19 Statistical Analysis Plans
Adapted from author’s lecture notes and supporting materials for a graduate practicum in biostatistics.
19.1 Prerequisites
Answer the following questions to see if you can bypass this chapter. You can find the answers at the end of the chapter in Section 19.23.
- What is the primary purpose of a pre-registered Statistical Analysis Plan (SAP)?
- Name at least five sections every clinical SAP should contain.
- Why is it important, both scientifically and ethically, to distinguish pre-specified from exploratory analyses in the body of a SAP?
19.2 Learning objectives
By the end of this chapter you should be able to:
- Draft a SAP using the 243B template as a starting point.
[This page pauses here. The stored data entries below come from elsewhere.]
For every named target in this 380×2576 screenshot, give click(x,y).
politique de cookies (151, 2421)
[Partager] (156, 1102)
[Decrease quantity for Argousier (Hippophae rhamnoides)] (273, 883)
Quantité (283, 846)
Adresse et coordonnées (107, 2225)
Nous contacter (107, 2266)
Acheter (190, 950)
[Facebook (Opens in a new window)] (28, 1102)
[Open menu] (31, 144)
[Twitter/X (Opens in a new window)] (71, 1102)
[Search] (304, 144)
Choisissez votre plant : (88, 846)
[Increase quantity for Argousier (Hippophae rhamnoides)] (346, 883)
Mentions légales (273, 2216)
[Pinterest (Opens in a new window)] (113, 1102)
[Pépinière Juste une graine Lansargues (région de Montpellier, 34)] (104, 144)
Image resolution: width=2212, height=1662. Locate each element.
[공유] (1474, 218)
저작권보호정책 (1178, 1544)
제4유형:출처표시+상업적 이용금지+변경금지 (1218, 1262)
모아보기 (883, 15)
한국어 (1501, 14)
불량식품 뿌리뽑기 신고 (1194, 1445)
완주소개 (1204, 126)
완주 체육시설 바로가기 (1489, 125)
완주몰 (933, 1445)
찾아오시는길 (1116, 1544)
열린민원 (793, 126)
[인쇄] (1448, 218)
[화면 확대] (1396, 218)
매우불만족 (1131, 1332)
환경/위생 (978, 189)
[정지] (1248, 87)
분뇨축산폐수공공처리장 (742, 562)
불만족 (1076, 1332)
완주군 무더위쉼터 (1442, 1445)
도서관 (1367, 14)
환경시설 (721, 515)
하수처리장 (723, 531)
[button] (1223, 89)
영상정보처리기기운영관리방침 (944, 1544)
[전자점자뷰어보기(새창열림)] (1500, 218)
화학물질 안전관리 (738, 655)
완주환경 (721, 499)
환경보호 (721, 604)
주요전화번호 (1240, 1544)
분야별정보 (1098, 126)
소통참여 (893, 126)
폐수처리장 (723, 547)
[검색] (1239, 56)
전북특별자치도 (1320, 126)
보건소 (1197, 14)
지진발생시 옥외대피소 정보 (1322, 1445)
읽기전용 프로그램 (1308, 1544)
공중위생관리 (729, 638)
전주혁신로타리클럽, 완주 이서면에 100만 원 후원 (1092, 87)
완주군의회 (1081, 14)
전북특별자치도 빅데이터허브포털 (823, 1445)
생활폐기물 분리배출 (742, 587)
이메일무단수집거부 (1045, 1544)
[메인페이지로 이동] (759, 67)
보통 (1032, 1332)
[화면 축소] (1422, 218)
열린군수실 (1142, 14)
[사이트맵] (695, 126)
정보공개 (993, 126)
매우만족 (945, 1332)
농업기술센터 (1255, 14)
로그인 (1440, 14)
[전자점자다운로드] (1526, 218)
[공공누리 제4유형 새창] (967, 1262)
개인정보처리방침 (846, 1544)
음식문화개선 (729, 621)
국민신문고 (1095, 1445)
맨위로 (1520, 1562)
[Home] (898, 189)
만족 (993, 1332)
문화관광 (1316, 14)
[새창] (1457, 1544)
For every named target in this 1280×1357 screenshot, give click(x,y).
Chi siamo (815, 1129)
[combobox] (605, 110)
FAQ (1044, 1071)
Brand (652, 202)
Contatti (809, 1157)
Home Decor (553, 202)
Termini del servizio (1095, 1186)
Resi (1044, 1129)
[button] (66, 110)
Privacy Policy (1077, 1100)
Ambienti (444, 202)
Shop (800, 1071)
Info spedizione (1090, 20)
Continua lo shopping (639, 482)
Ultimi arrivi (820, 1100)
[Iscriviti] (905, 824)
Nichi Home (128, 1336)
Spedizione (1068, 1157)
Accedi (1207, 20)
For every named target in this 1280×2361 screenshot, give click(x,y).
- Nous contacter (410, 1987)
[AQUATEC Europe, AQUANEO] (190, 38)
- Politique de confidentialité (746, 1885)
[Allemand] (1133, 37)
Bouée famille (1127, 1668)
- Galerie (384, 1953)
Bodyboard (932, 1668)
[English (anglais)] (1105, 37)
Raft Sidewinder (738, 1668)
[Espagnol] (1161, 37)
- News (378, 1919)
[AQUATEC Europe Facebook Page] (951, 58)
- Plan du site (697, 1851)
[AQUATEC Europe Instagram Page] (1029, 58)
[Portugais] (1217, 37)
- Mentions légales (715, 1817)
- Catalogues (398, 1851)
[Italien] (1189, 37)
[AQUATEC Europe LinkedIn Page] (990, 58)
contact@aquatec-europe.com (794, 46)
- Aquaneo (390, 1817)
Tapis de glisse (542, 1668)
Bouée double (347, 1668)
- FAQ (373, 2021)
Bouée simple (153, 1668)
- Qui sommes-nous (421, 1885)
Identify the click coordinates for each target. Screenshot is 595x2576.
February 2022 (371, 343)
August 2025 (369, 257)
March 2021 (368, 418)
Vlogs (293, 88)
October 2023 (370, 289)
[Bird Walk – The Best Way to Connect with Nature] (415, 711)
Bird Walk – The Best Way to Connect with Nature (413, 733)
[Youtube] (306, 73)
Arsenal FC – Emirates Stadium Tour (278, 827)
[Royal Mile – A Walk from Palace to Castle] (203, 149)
- Pre-specify primary, secondary, and exploratory analyses with enough detail that a collaborator could execute them without further instruction.
- Compute sample-size requirements with
zzpowerand report them in the SAP. - Define missing-data strategies, sensitivity analyses, and multiple-testing corrections explicitly.
- Version-control the SAP and tag the submitted version before data access.
- Distinguish pre-specified from exploratory analyses in the analysis plan and the eventual paper.
19.3 Orientation
The SAP is the professional biostatistician’s most important non-code document. It locks in the analysis before the data are seen, so that the published results reflect hypotheses rather than post-hoc choices. Federally funded trials require it; so do most journals for confirmatory analyses; so should you for your own integrity.
The SAP exists to constrain analyst degrees of freedom. Without it, the analysis plan is whatever the analyst chose after looking at the data, and the nominal Type-I error rate of the reported tests is not what the math says it is. With it, the analysis is anchored to a written-down plan that is on the public record.
19.4 The statistician’s contribution
The SAP is judgement work, not boilerplate.
Specify enough to constrain. A SAP that says ‘we will fit a regression model’ has not specified anything. A SAP that says ‘multivariable logistic regression of 30-day readmission on home-health visit (yes/no), adjusted for age (continuous), sex, ejection fraction (continuous), and discharge medication count (continuous), with a 5% Type-I error rate, two-sided’ has constrained the researcher degrees of freedom that matter. Aim for the second.
Pre-specify what you commit to. A primary analysis is a commitment. The Type-I error rate of that test is the rate the reader is told. Adding sensitivity analyses, exploratory analyses, and ‘data-prompted’ analyses afterwards is fine — provided they are labelled as such. Mixing them with the primary changes what the primary actually means.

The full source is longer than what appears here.